L’éviction complète n’est plus recommandée de nos jours en raison du pouvoir de régénération de la dentine une fois isolée de l’environnement oral par une restauration étanche. Le paradigme actuel recommande de prendre en charge les lésions carieuses et de contrôler l’activité des lésions existantes afin de préserver au maximum la vitalité pulpaire, les tissus durs et les structures dentaires sur le long terme [5].
Les restaurations ne doivent être envisagées que quand les lésions cavitaires sont avancées (ICDAS 4 à 6). L’éviction des tissus carieux doit suivre plusieurs priorités : préserver les tissus sains et reminéralisables, permettre une restauration étanche, conserver la vitalité pulpaire et assurer un succès thérapeutique de la restauration. L’éviction carieuse ne devient alors que l’instrument d’une restauration s’inscrivant dans le long terme. Les tissus contaminés ou déminéralisés à proximité de la pulpe ne doivent plus être retirés [2, 3].
La gestion des caries profondes (ICDAS 5 et 6) avec des sensibilités pulpaires doit se concentrer sur la préservation de la vitalité pulpaire, alors que celle des lésions modérément profondes (ICDAS 4) doit se focaliser sur la pérennité de la future restauration. Les lésions modérément profondes doivent donc être traitées via l’éviction partielle (sélective) et les lésions profondes préférentiellement par l’éviction partielle (sélective) ou, de façon optionnelle, par la technique stepwise [2] (fig. 3 et 4).
3/ Plusieurs instruments simplifient les techniques opératoires et les rendent reproductibles :
LES excavateurs traditionnels (EX), fraises en carbure de tungstène (CT), fraises en céramique (CB) (fig. 5), air-abrasion, sono-abrasion et des solutions d’excavation chémo-mécaniques (enzymatiques ou à base d’hypochlorite de sodium) [6, 7].
L’utilisation de l’excavateur seul est à proscrire car il présente le potentiel micro-invasif le plus faible, le praticien ayant une mauvaise sensibilité tactile et des difficultés à déterminer la différence entre dentine molle et dentine solide (ferme) [8].

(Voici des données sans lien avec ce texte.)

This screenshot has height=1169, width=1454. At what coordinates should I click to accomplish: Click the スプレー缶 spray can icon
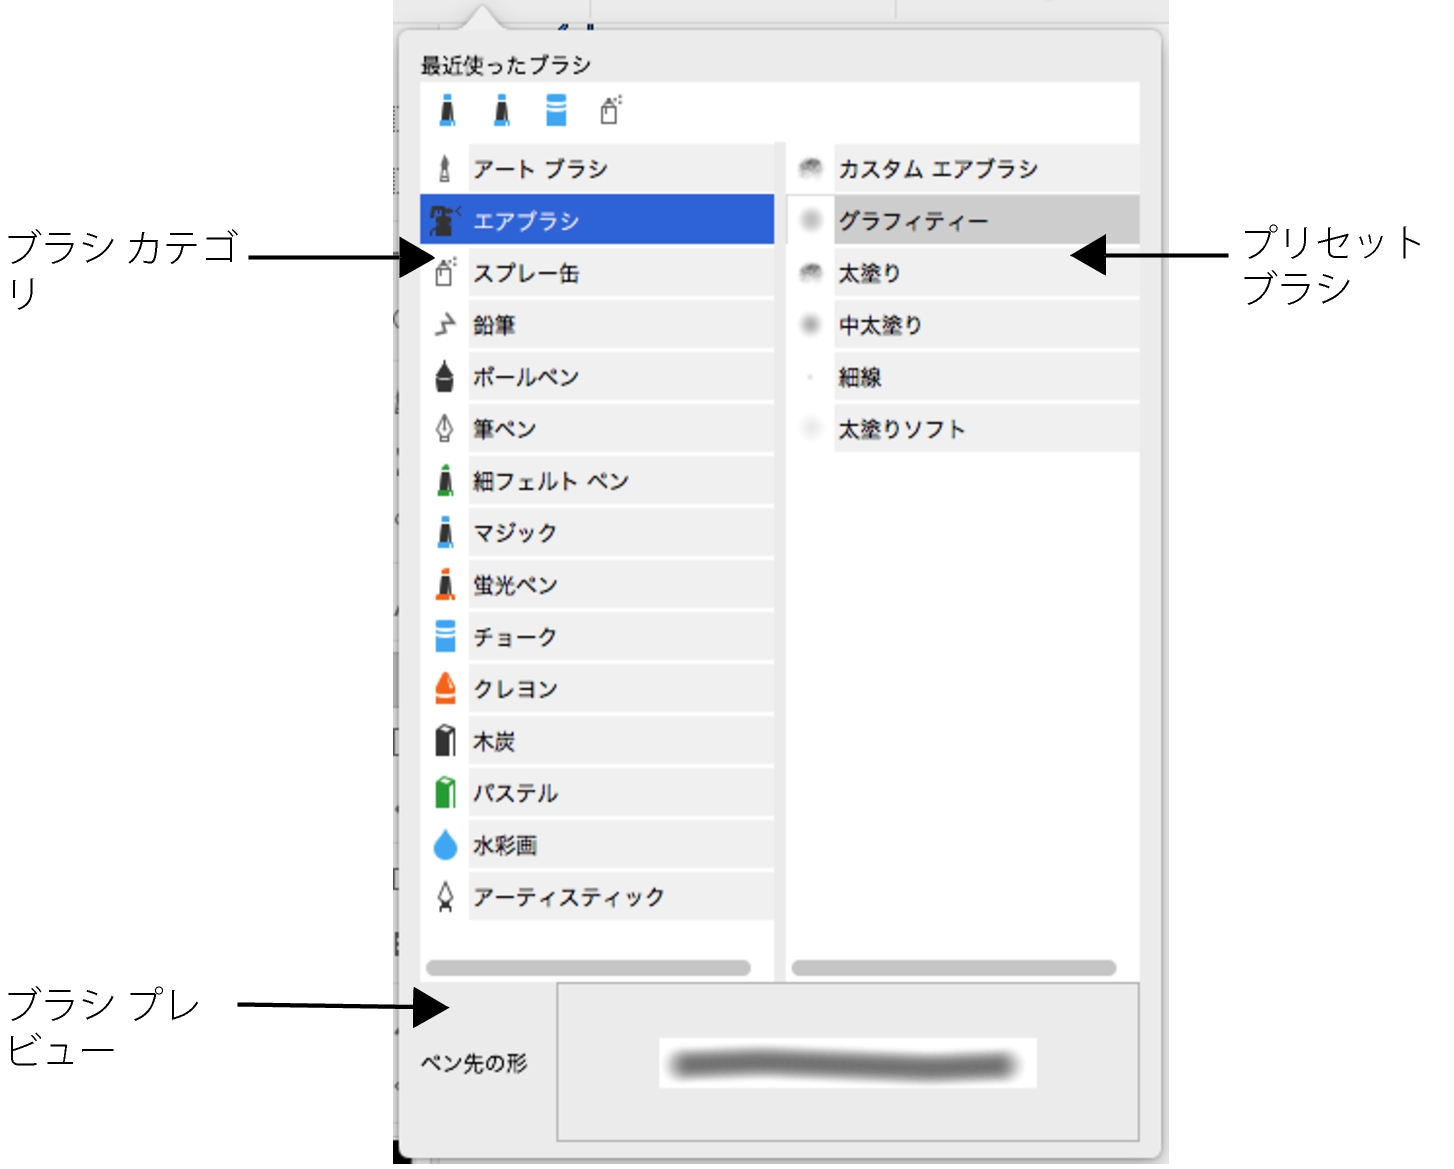(x=445, y=273)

Aucune différence significative n’a été notée quant à l’efficacité d’excavation des autres systèmes (CT, CB, sono-abrasion, solutions chémo-mécaniques) [6, 7].
Les CB ont le ratio (carie résiduelle/carie initiale) le plus faible (soit le meilleur ratio), une partie plus importante de dentine minéralisée au niveau du plancher de la cavité et un meilleur potentiel micro-invasif [8]. Elles permettent aussi un traitement de la lésion plus rapide qu’avec une fraise CT traditionnelle [6].
Les CB constituent dans la pratique quotidienne une bonne alternative (meilleure longévité, biocompatibilité, moins de corrosion) aux fraises traditionnelles CT [6, 8].
Conclusion
L’éviction des tissus carieux est un enjeu capital dans l’approche moderne de la dentisterie restauratrice. Elle doit permettre non seulement la préservation de la vitalité pulpaire, la préservation des tissus durs, mais aussi la réalisation de restaurations s’inscrivant dans le long terme. L’attitude thérapeutique appropriée suit un modèle simple et facilement réalisable dans notre pratique quotidienne. La littérature ne met pas en avant un système d’excavation supérieur à un autre, mais nous recommande l’abandon de certaines techniques. L’approche clinique sera donc essentiellement praticien-dépendante.